What this task involves: Return all the entries exactly. No pictures.

Excerpted records section start

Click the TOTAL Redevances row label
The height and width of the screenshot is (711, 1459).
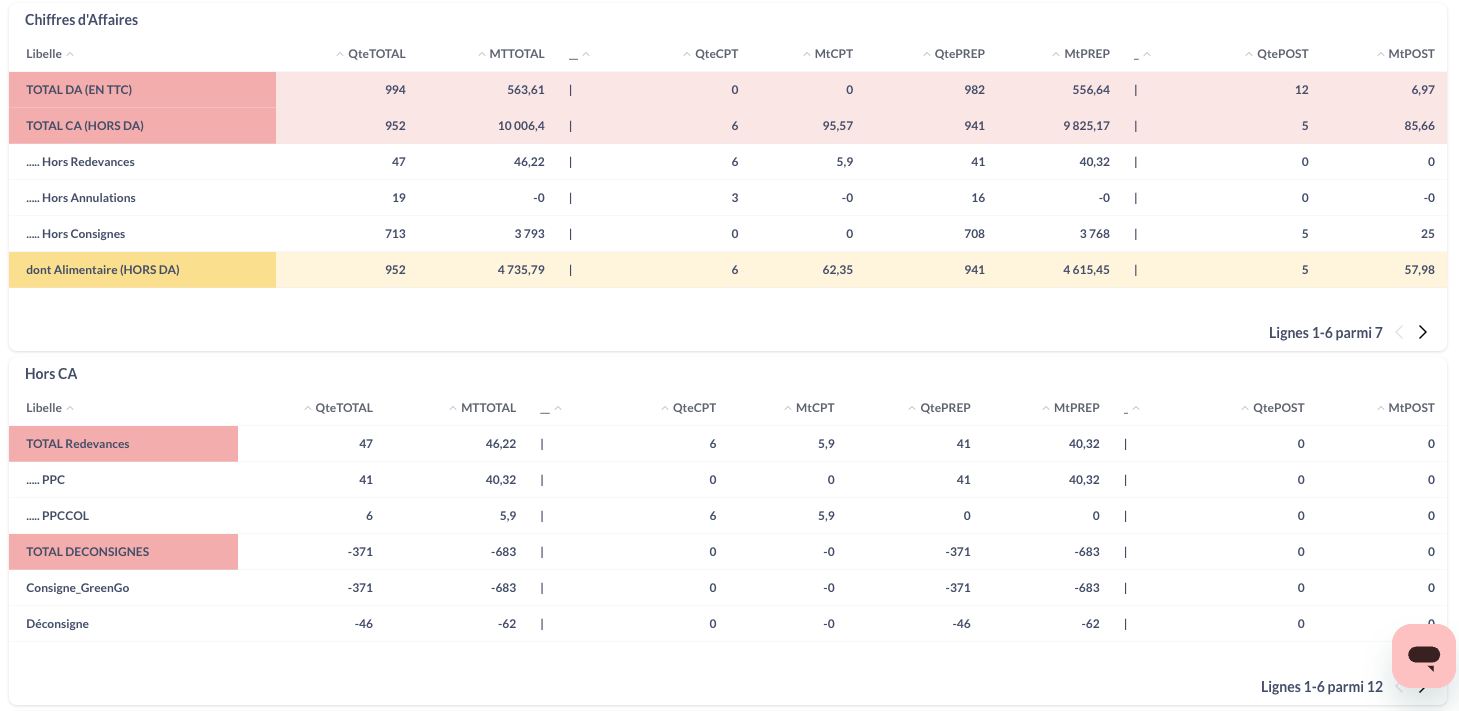pyautogui.click(x=77, y=444)
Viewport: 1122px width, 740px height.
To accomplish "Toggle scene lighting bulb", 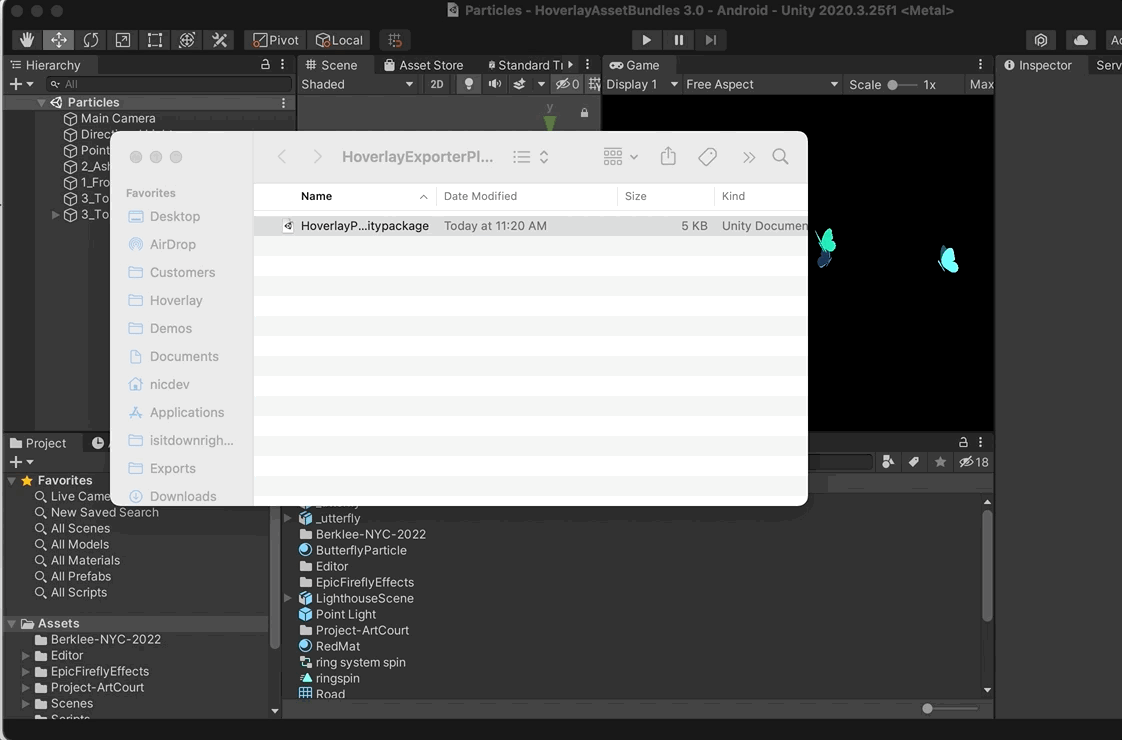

Excerpted records section end

Exercise answer:
Click the TOTAL Redevances row label
The height and width of the screenshot is (711, 1459).
pyautogui.click(x=77, y=444)
Viewport: 1122px width, 740px height.
To accomplish "Toggle scene lighting bulb", 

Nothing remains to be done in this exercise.